Jen Roos
Assistant Professor of Graphic Design
Computer Arts + Design
Mercy College
Founder and Principal
8 Point Studio
While much has been written about the significance of sport and graphic design in culture, there exists a gap in research examining their intersection. The cultural impact of sport and graphic design has increased and so has the importance of this growing body of design. The history of graphic design for sport reveals important cultural attitudes toward human movement, and contemporary design in this category depicts our shifting attitudes in the face of significant societal change. Contemporary designs for sport display an increasingly sophisticated and groundbreaking visual language for the poetics of movement through space. This modern translation of the experience of “flow”, or “being in the zone”, provides a heightened and visceral sense of great feats of modern physical prowess — albeit at a remove.

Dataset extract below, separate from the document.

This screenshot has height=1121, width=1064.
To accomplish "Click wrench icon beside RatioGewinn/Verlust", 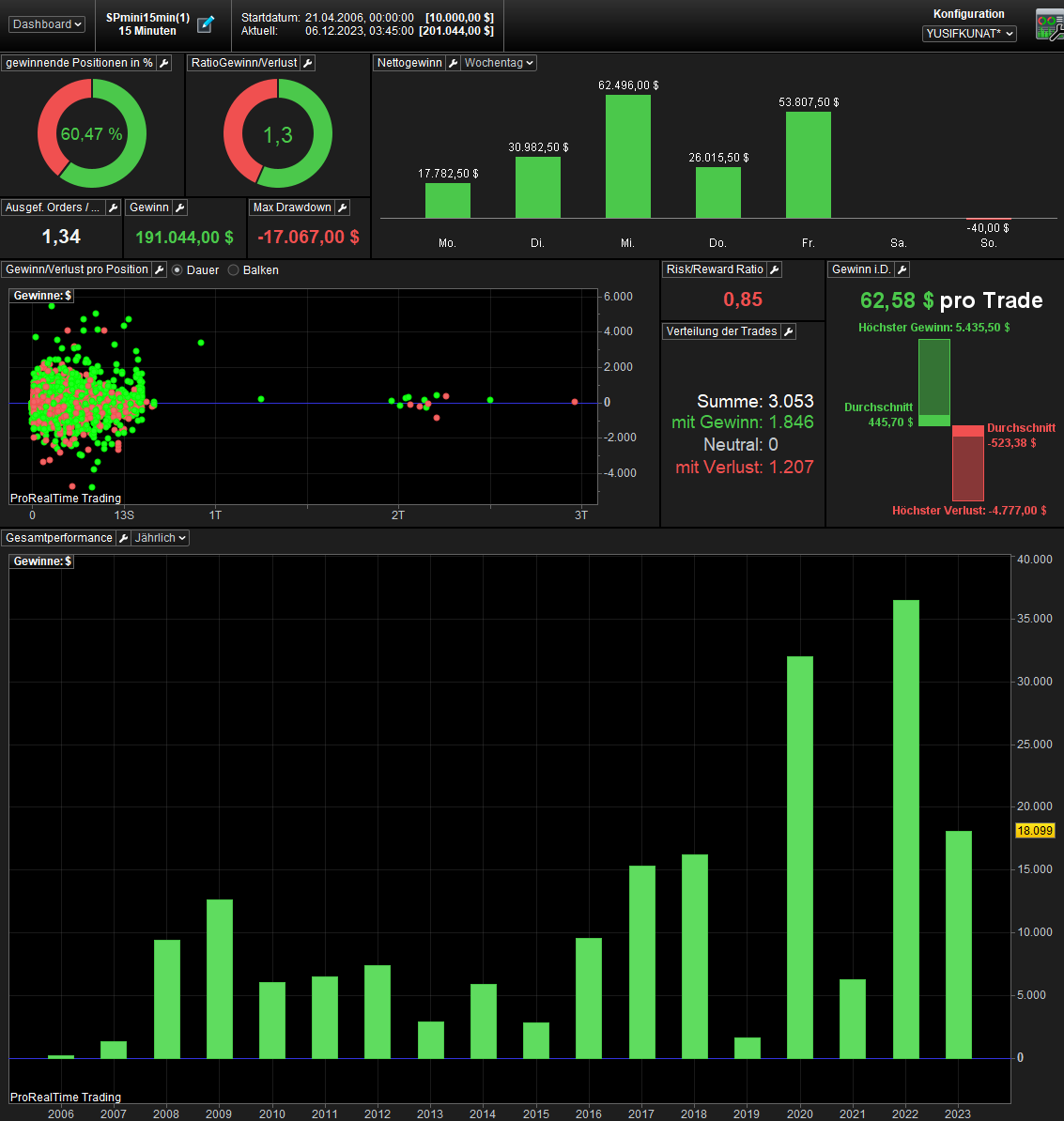I will click(307, 63).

Our current outsourcing of movement to visual and virtual realms and idolization of the promise of technology threaten to imperil our actual experience of physical movement and health on a global scale.
Individuals experience the seduction of motion more than ever by virtue of the rapidly evolving digital world and expanding global presence of sport. At the same time, health research indicates that we as a society are becoming dangerously sedentary. Given that we are increasingly detached from physical movement and real-life athletic experiences, we naturally seek visuals that represent the glories of the pinnacle of motion. We now need to ask if design and sport can work together to encourage — not just lionize — movement. Global entities such as Nike have begun to experiment with ways graphic design might inspire physical movement, an important mission that could have larger, positive implications for the role that graphic design can play in improving our future health across the world.
This research was presented at the Design Incubation Colloquium 2.0: The City College of New York, CUNY on Wednesday, June 3, 2015.